LA BELLE VILLE DE FRANCOIS ET MANON

Publié par ACT Formation le

François, je te reçois aujourd’hui pour parler de ton projet car tu fais partie de nos anciens stagiaires ACT Formation dans la session réalisateur webdocumentaire. Formation que tu as intégré au forceps si tu te souviens bien. Tu es même allé jusqu’à appeler un élu Régional en charge de la formation pour réclamer une place supplémentaire, puisqu’il s’agit d’une formation financée par la Région Occitanie. En gros je t’ai vu sortir par la porte, puis tu es revenu par la fenêtre !

Pour ma défense c’est vrai que j’avais étudié pas mal de piste pour me former, et c’était un peu ma dernière solution avant de partir en tournage, d’où ma détermination.

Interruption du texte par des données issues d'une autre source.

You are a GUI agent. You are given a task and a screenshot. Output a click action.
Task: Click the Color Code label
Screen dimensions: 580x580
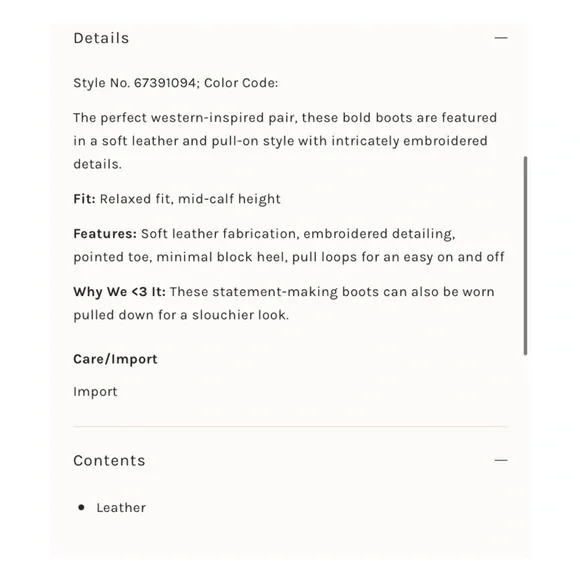241,83
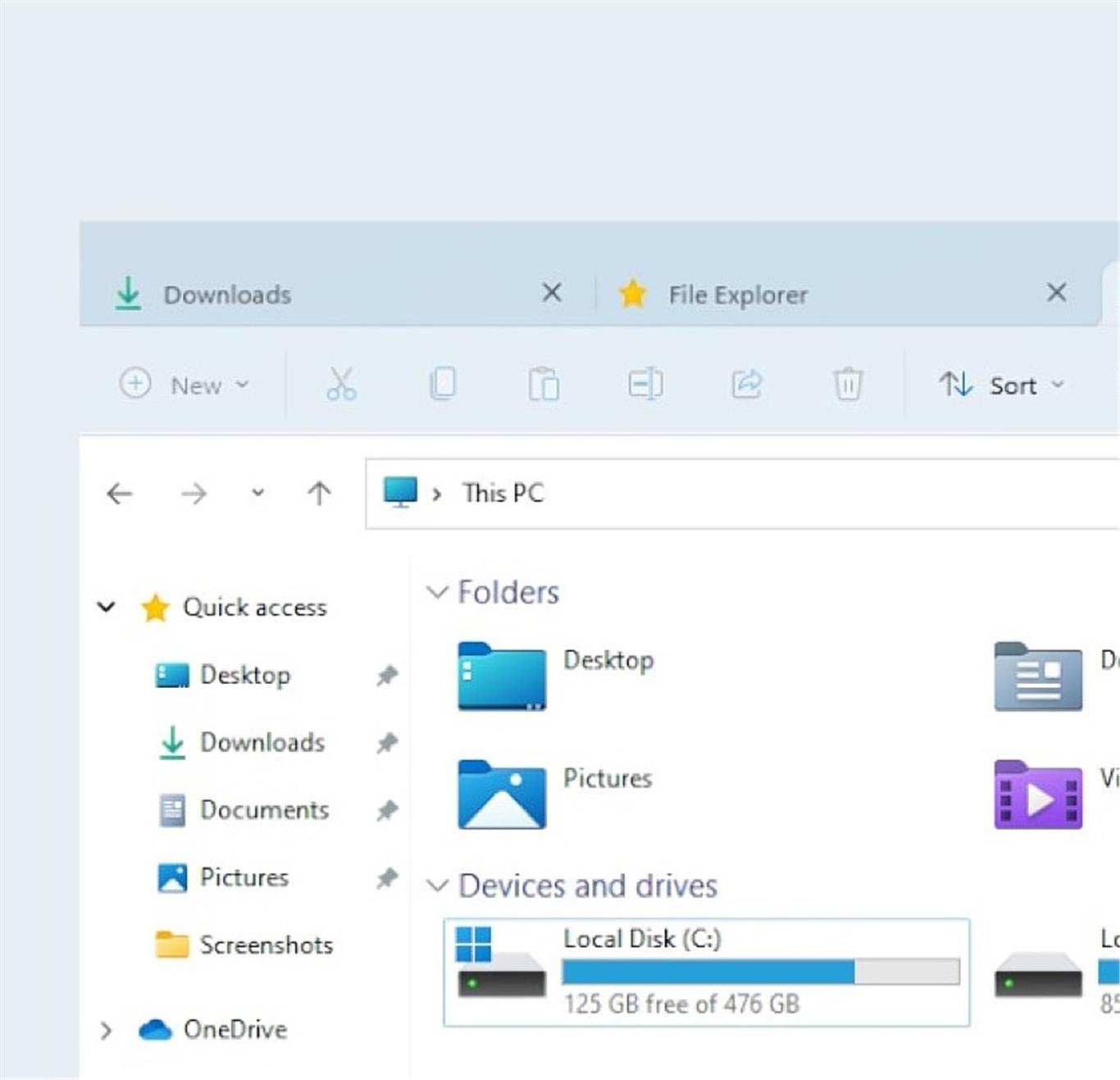Go back with the left arrow
The width and height of the screenshot is (1120, 1080).
click(x=120, y=494)
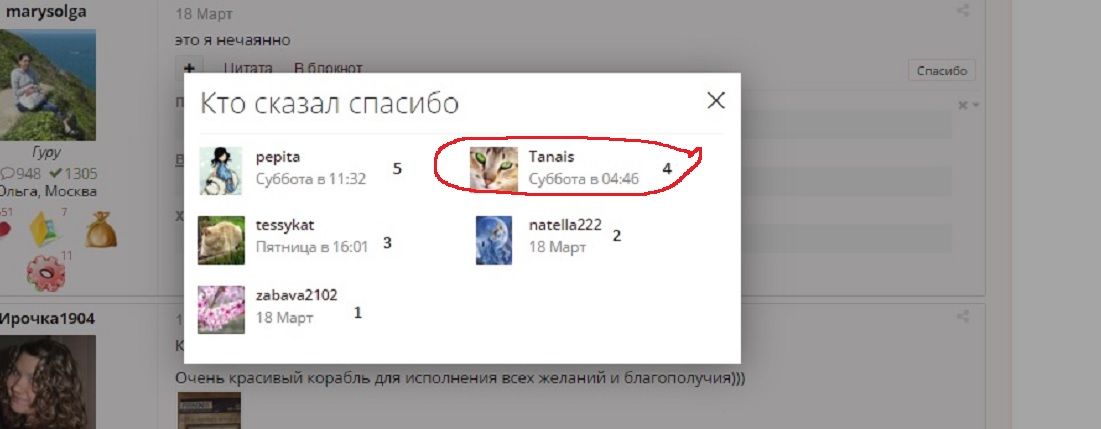This screenshot has height=429, width=1101.
Task: Expand the collapse arrow beside the x icon
Action: click(x=976, y=106)
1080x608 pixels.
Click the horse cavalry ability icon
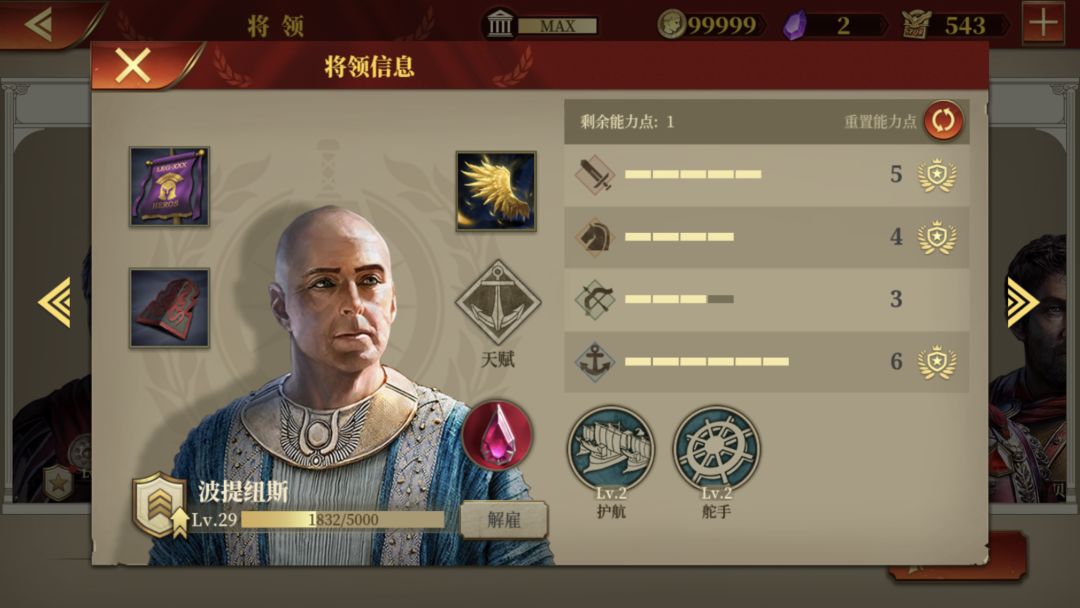click(594, 237)
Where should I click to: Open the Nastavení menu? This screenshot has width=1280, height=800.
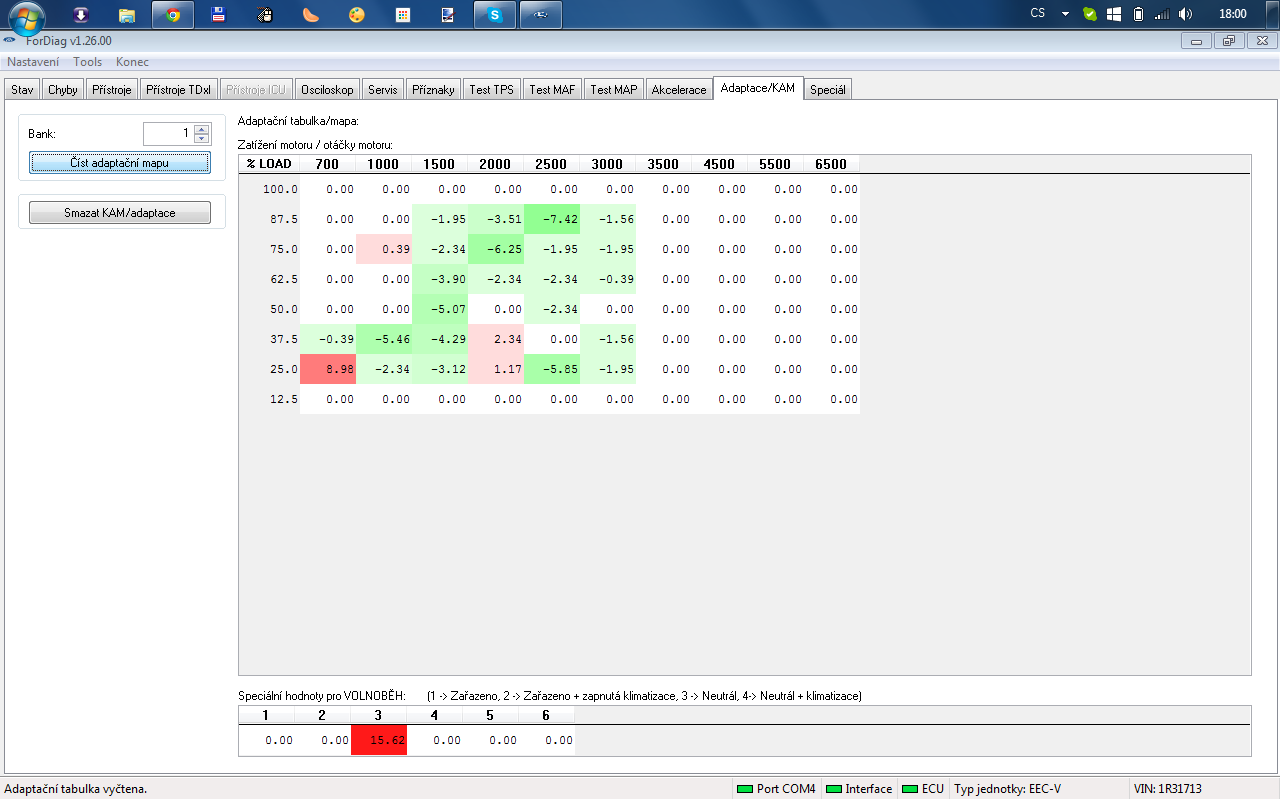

Ta ténacité m’a tout de suite plu et j’ai su que toi tu allais concrètement et rapidement mettre à profit ce qu’on avait à t’enseigner ici. Alors avant tout, parle nous de ton projet – ce n’est plus un projet aujourd’hui – mais dis nous quelle était ton idée de départ….

L’idée de départ, on s’est rendu compte que il y avait pas mal de problèmes dans les villes et l’idée était de mettre en face de ces problèmes des solutions et de partager nos découvertes. Donc on a fait plein de recherches, on a découvert qu’il y avait des solutions partout dans le monde qui pouvaient répondre aux problèmes auxquels on doit faire face aujourd’hui et demain. Ça c’était la première étape, la deuxième étape c’était comment on allait partager toutes ces découvertes.

Alors quand tu parles de problèmes dans les villes, à quel type de problème fais-tu référence ?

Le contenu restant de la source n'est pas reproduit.